**Problem to work on:** From the listing below, please restate exactly the lines beginning at the one with "Instruction: Click the" and ending at the one with "Given: Click the 'report", both included, and skip the pictures.

(The data begins)

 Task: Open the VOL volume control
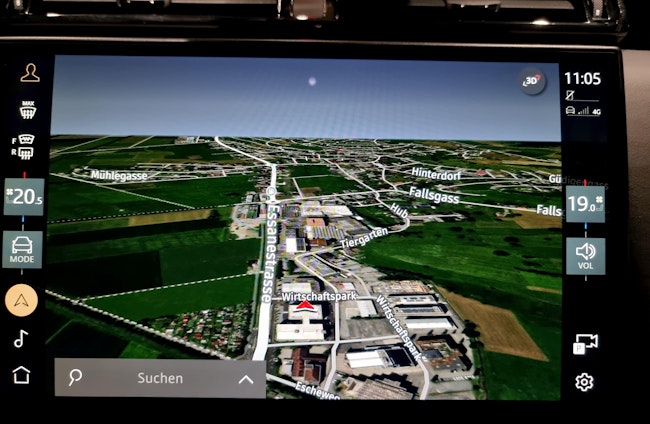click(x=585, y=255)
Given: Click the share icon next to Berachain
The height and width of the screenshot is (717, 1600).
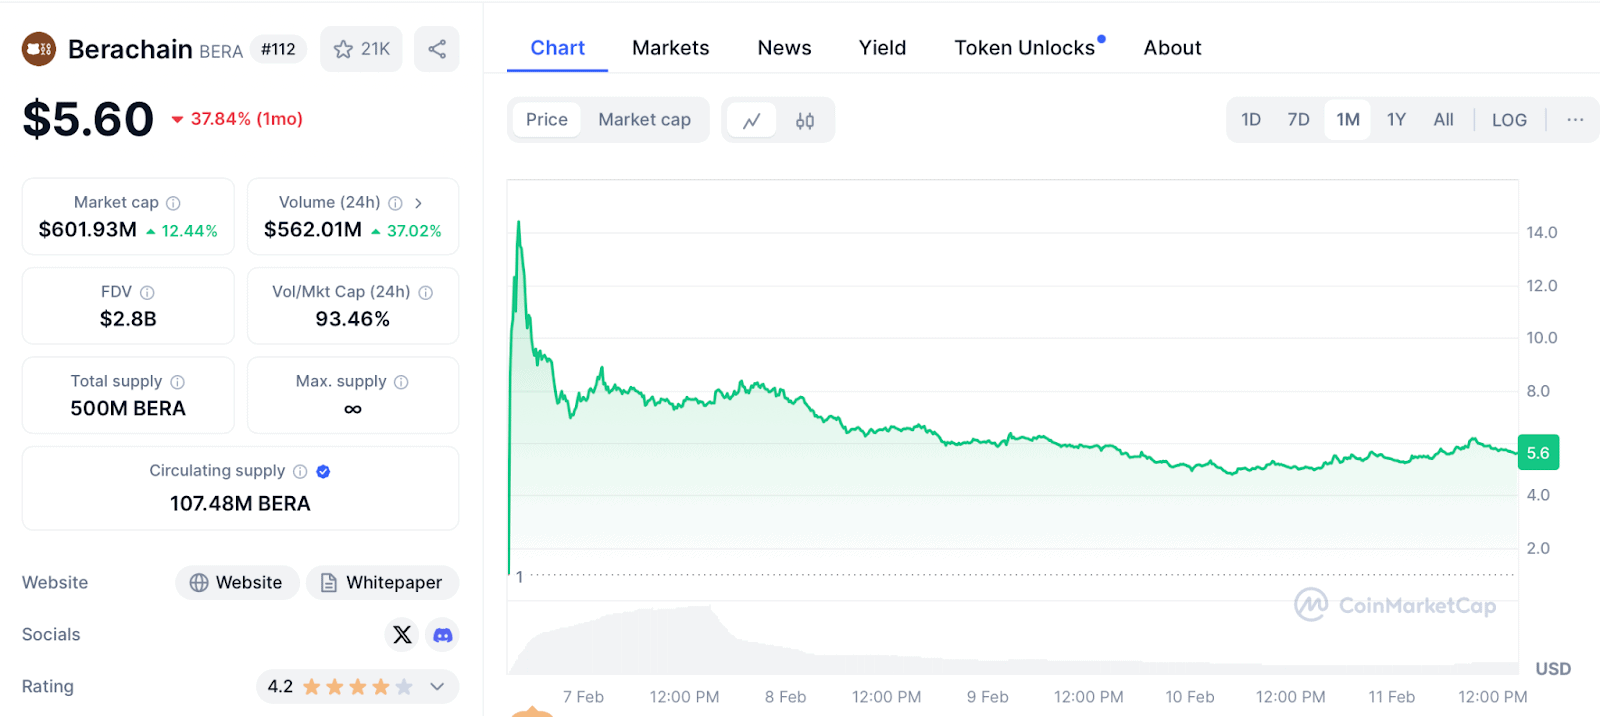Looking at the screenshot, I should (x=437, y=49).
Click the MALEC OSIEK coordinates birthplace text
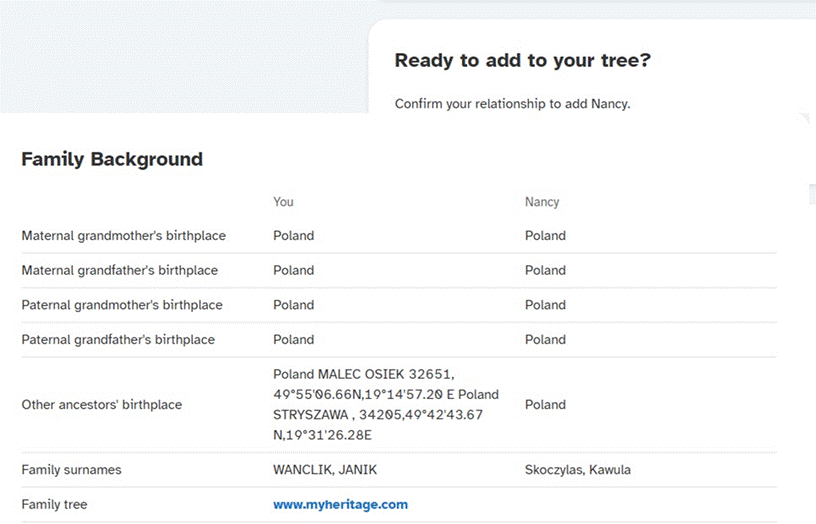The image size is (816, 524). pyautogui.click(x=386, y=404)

(The data ends)
(The data begins)

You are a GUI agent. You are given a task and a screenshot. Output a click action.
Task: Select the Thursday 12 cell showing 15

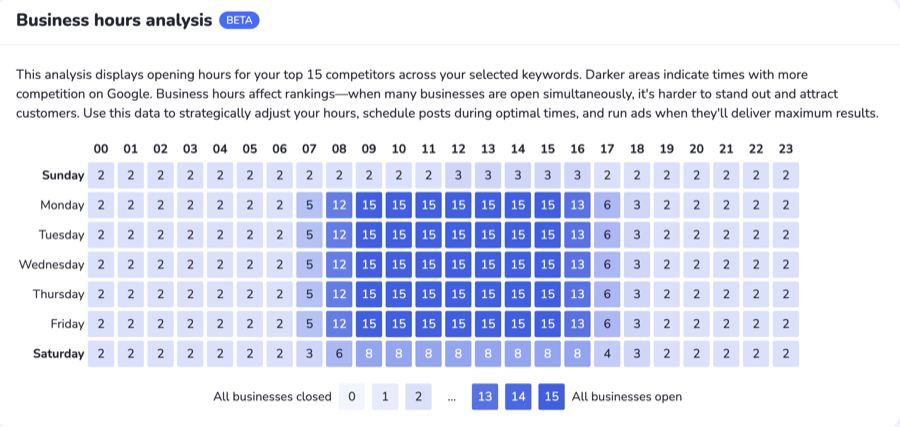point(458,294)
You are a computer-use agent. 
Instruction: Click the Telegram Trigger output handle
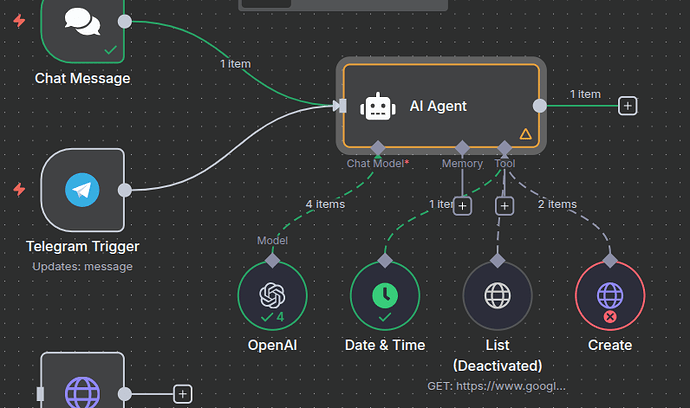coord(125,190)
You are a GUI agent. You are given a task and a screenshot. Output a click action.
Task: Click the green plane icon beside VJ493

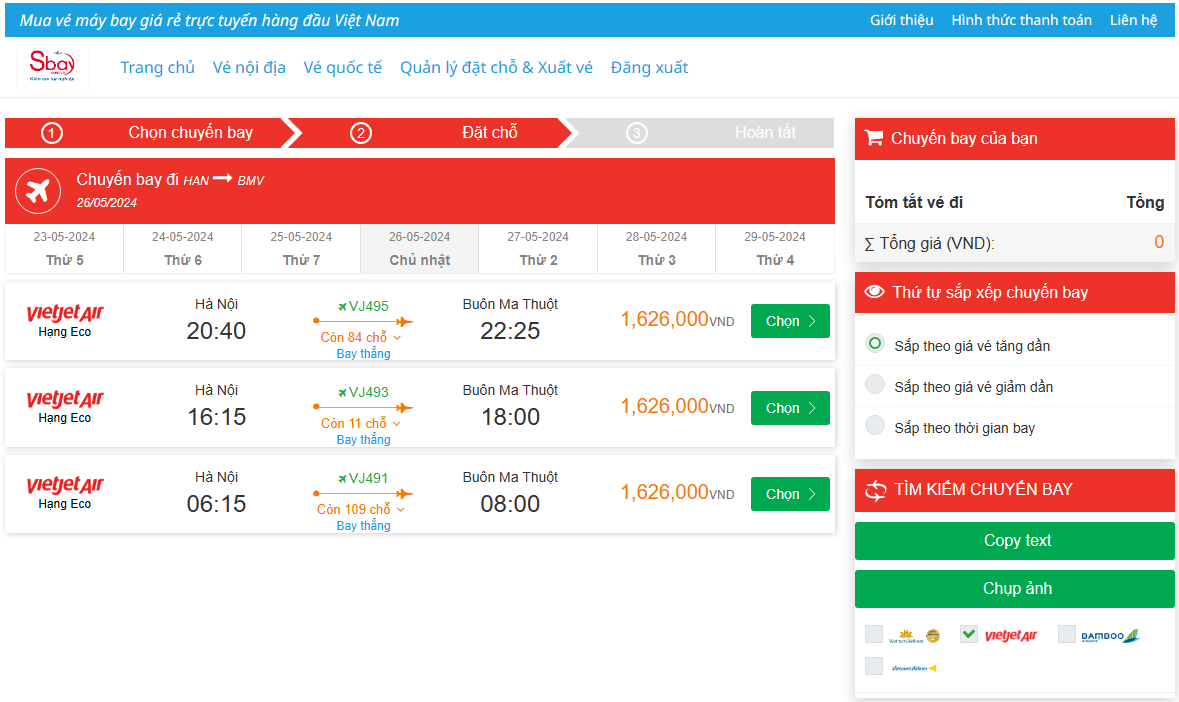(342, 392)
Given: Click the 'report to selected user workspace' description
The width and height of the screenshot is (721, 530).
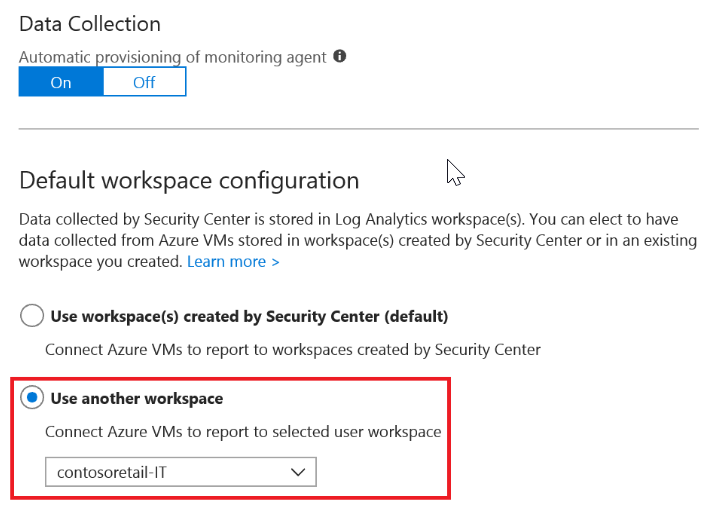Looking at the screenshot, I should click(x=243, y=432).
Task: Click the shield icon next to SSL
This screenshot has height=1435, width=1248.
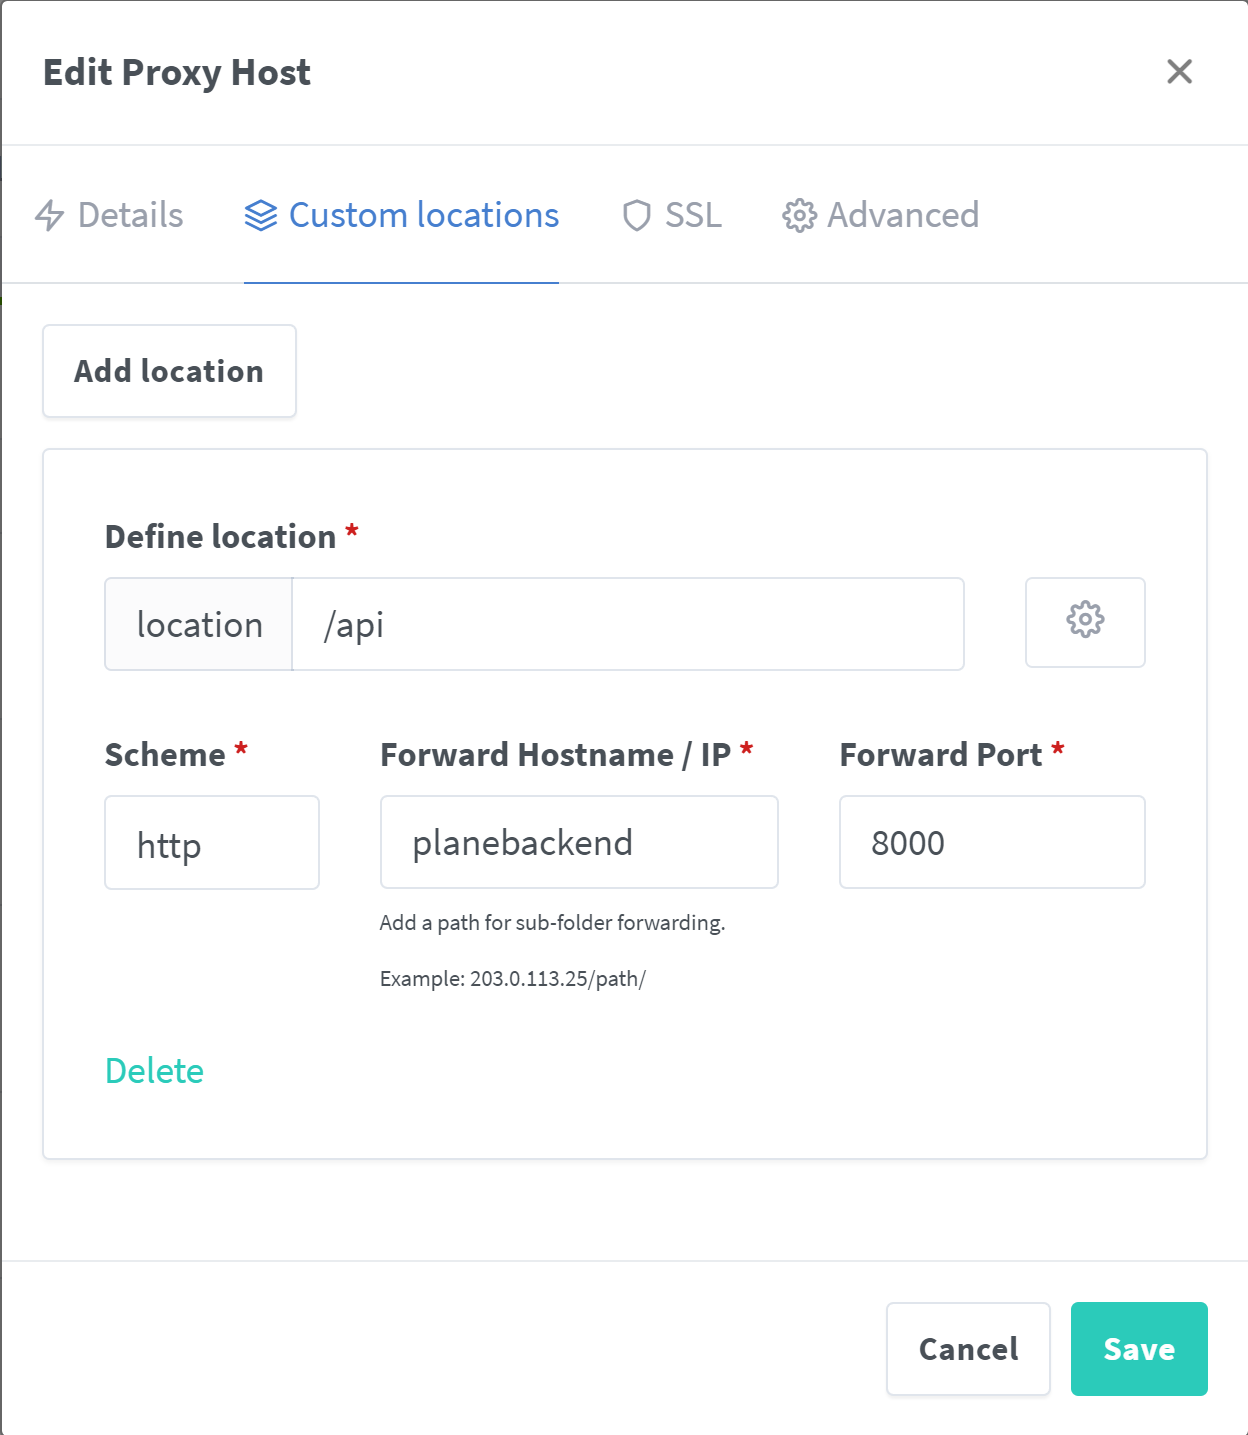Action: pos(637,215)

(The data ends)

**Task output:**
Instruction: Click the Telegram Trigger output handle
coord(125,190)
You are a GUI agent. You are given a task and a screenshot. Output a click action.
Task: Click the green plane icon beside VJ493

(342, 392)
Given: Click the 'report to selected user workspace' description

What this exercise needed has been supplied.